The tuba is more commonly played by boys and is typically an instrument taken up when the player's lungs are more physically mature, said Philharmonic conductor Sandy Morris. As a result, many players opt to start with smaller brass instruments such as the trombone or trumpet.

During the Philharmonic's blind audition process, however, Hannah's facility with the instrument was clear, and Morris said the eighth-grader has proven herself as more than capable.

"I don't think I've heard a single mistake from her all year," Morris said. "It's a special skill set to be patient with it and get good talent and technique.

"She relishes the challenges.
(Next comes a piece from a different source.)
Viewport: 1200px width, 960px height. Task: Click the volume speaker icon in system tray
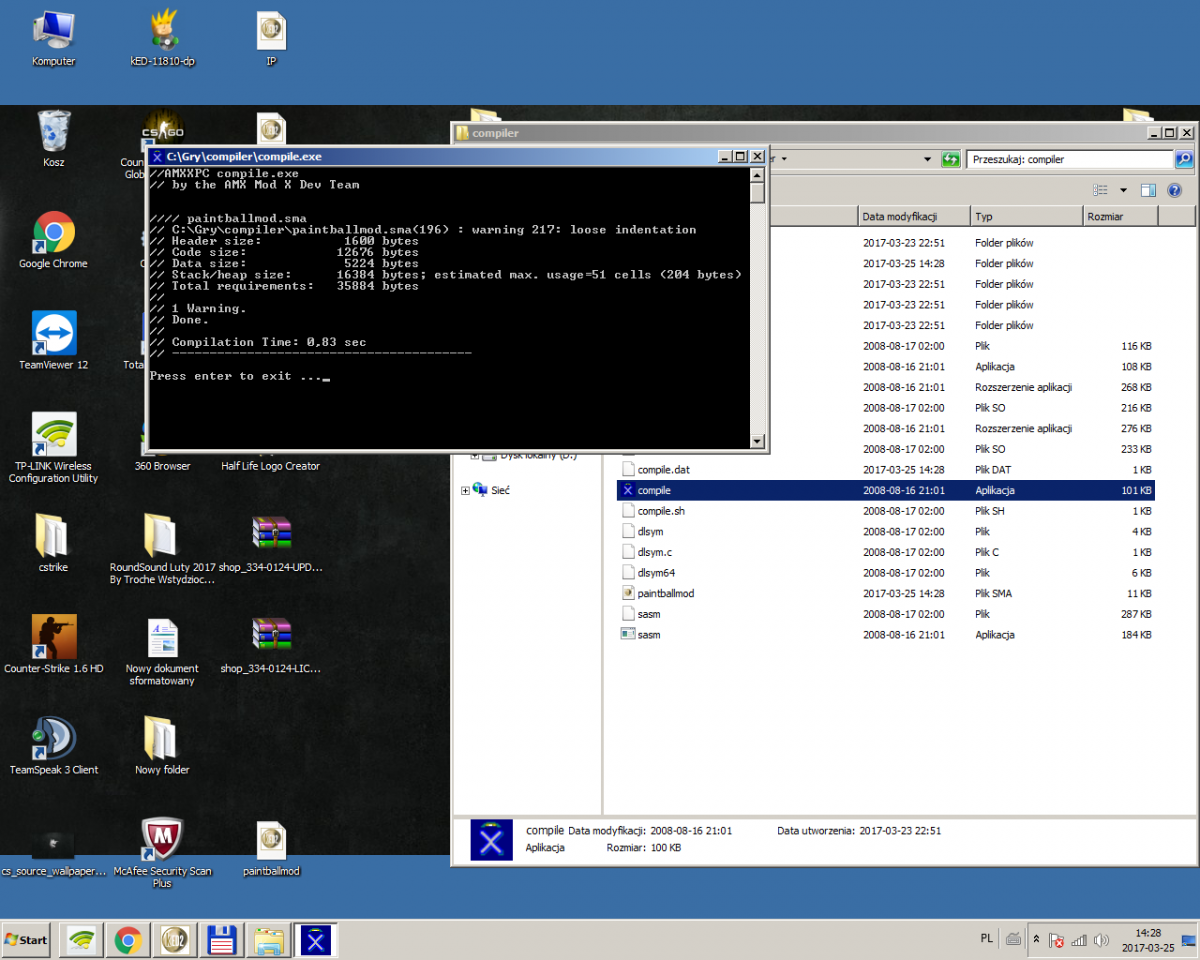click(x=1101, y=940)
Nothing we've done this year has been too challenging to her."

Hannah said she feels the same draw to the instrument now as she did when she started, and her level of comfort is much higher.

That makes it easy to stick to a practice schedule, she said.

"I lose myself in the music," Hannah said. "It'll be a long time before I realize that, 'Oh, I've got to get stuff done ... like homework.' "

Her hard work has paid dividends. Hannah became eligible to take part in county, regional and statewide musical clinics last year. As a seventh-grader, she was the first chair tubist in the Hamilton County All-County Band Clinic and the Lower Area Junior Band Clinic.

Hannah's mother, Juanita Eitzen said that although she never tried to sway her daughter's pursuit of music, she was pleased that she took up the tuba since Hannah's grandfather also played the instrument.

Hannah is a self-described perfectionist. That characteristic, combined with her determination, makes for a potent combination when it comes to tackling such a difficult instrument, Morris said.

Fortunately, even though Hannah can become obsessive about conquering the details of new pieces, playing often helps calm her down, Eitzen said.

"It's a stress reliever for her," she said. "If she's had a bad day at school, ... give her 15 or 30 minutes in her room with the bass or tuba, ... she comes back out and she's good to go."